#### Work request A
Reproduce the part of the MoEDAL passage below word for word, everything from "And the IRIS" down to "back in 2015.".
#### Work request B
Carry on the article below about MoEDAL and its high school researchers, starting after its final sentence.

#### Passage

MoEDAL is still more than just the TimePix chip. Once the LHC run finishes and the MoEDAL team can retrieve their plastic, they will have to analyse it. The plastic sheets head to a lab in Bologna where they’re treated with a potassium hydroxide or sodium hydroxide in alcohol solution, which would makes monopoles’ etchmarks visible under a microscope as cones in the plastic. The researchers can then do some form of automated scanning, or have citizen scientists, maybe the Langton students, look for the monopole. And if you gave them some time to prepare, there’s not really a limit to what sorts of tasks the kids can do.

And the IRIS program is flourishing beyond just MoEDAL. Parker has introduced the program to over 350 schools across the United Kingdom. Students are using data to optimise the Transport for London system. In fact, you might remember one British student, Miles Soloman, who found an error in NASA data earlier this year — he was part of the IRIS program at his own school, working on the TimPix project using the TimePix chip to monitor radiation levels onboard the International Space Station. The MoEDAL research is getting recognition, too — students including Evans presented their work at the Royal Society Summer Exhibition back in 2015.

The High Schoolers Hunting For The Universe’s Secrets
Another demo made by Becky Parker’s students. This one represents the location of galaxies. Photo: Ryan F. Mandelbaum/Gizmodo

Another demo made by Becky Parker’s students. This one represents the location of galaxies. Photo: Ryan F. Mandelbaum/Gizmodo

The students’ work hasn’t been published yet. MoEDAL released its first set of null results last year (they didn’t find anything, but the experiment works). “We were so close to the last paper, having all their names on,” said Parker. She had just returned from a phone call she had made in response to a dumb question I asked. I didn’t yet thoroughly understand how each of MoEDALs’ parts worked together, and asked whether the TimePix data was actually relevant. It made her literally run out of the café where she, Evans and I were sharing coffee. “They can be on the paper if they generally contributed,” she said when she returned. “A paper about all those classifications and analysis systems which they have been a part of, they can be on.”

Collected data entries:
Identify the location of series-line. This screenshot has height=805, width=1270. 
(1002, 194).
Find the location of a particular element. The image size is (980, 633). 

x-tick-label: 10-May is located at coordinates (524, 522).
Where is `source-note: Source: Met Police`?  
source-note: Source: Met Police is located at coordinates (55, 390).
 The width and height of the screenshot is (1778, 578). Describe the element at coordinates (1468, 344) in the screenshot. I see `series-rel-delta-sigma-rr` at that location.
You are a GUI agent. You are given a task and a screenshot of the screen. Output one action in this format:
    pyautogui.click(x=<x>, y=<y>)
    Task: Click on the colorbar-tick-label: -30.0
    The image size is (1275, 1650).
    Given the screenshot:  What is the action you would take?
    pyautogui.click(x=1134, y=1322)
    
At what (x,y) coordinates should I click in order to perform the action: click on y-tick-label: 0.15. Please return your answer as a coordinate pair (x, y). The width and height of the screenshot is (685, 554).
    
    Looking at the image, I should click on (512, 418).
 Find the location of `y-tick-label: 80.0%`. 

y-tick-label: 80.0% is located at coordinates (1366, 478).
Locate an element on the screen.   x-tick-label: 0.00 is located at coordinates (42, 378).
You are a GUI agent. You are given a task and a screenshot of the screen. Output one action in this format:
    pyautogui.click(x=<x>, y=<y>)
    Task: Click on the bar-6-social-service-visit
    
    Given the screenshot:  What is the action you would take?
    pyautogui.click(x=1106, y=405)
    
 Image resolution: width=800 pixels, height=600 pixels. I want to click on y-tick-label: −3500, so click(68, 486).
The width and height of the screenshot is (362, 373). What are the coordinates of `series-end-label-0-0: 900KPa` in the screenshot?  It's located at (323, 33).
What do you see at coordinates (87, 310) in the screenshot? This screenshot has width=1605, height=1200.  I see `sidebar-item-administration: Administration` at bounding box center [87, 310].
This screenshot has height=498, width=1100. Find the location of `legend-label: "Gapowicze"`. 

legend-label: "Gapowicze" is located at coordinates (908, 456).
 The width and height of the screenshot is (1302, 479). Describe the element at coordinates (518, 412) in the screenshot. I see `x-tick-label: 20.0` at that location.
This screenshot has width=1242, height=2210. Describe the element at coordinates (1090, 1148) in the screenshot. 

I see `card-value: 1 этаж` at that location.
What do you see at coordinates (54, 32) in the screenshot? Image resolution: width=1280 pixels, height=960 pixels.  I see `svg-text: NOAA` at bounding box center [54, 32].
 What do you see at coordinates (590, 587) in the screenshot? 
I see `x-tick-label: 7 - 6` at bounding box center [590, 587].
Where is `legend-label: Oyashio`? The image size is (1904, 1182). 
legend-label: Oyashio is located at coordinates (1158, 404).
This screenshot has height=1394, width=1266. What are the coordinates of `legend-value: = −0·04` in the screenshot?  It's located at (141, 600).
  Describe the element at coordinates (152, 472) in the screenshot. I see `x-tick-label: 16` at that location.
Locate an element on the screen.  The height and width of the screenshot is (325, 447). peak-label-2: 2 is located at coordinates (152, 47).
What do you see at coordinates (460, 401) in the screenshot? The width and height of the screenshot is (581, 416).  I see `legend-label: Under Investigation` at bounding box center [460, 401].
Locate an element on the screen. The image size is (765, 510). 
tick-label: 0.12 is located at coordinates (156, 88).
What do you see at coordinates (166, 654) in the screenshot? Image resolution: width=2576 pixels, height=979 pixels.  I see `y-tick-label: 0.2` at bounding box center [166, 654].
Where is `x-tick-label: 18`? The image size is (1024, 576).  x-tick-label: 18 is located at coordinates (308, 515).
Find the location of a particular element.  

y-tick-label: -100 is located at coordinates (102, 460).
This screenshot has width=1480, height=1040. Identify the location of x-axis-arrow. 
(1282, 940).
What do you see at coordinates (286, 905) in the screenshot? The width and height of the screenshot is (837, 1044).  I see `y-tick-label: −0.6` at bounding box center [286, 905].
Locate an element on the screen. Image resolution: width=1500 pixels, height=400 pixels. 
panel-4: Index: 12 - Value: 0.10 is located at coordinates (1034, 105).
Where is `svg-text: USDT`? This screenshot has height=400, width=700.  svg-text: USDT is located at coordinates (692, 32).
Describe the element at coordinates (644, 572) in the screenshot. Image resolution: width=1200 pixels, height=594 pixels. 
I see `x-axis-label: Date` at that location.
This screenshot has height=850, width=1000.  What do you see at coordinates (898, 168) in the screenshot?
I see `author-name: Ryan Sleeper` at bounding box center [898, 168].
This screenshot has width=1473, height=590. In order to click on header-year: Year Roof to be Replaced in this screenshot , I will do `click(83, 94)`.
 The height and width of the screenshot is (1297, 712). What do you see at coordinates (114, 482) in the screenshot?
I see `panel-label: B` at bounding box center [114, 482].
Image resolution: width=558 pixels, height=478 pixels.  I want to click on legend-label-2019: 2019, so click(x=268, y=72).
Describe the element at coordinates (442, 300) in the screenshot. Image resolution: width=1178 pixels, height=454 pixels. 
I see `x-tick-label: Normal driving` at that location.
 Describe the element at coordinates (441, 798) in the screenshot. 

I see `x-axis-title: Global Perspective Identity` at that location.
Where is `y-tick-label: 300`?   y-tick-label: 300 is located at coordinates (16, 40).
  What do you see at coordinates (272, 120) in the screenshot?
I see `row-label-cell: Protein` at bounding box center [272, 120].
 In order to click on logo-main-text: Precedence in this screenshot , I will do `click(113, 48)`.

#### Your response A
And the IRIS program is flourishing beyond just MoEDAL. Parker has introduced the program to over 350 schools across the United Kingdom. Students are using data to optimise the Transport for London system. In fact, you might remember one British student, Miles Soloman, who found an error in NASA data earlier this year — he was part of the IRIS program at his own school, working on the TimPix project using the TimePix chip to monitor radiation levels onboard the International Space Station. The MoEDAL research is getting recognition, too — students including Evans presented their work at the Royal Society Summer Exhibition back in 2015.

#### Your response B
I called Pinfold about the student’s work. There’s a place that their work could appear: “It’s likely to be a paper on our application of citizen science to the analysis,” he said. It’s not on the monopole specifically, but on the citizen science program the students developed versus machine learning as a means of analysing data. “The students that worked on it were remembered,” he said. “We’re working on it actively.”

But students inevitably graduate while the MoEDAL collaboration is going to continue hunting for the monopole with a new batch of Langton students to help. It’s bittersweet for those who’ve moved on to university. “It’s odd having that exciting thing to do and feeling that you’re getting some recognition in the field you want to go into, then going to university,” said Evans. “When we get to university it feels like a step down because the stuff you’ve been doing is so exciting.” But many of the past graduates have gone into physics, and three of the four boys I spoke to planned on pursuing physics when for their A-level studies before going to university.

And at least the students I spoke to have developed a whole new appreciation for science and physics. It’s changed their whole perspective on who particle physicists are.

“I always thought of physicists old people separate from technology, doing theory hard maths,” said Patrick Abbott, one of the Langton boys. “I never thought of them as people working in teams — I thought it was one person working alone. And I never saw physics as a happy experience. Now I’ve realised how cool it is.”

Even after the paper comes out, it is still unlikely that anyone finds the monopole. That didn’t phase the Langton boys. “We’ve all accepted the fact that we’re not going to find it,” said Langton student Paul Holland. Said another student, Patrick Abbott: “If we only contribute slightly, even then we’ll be happy.”

The reporting for this article was partially supported by a grant from the National Science Foundation.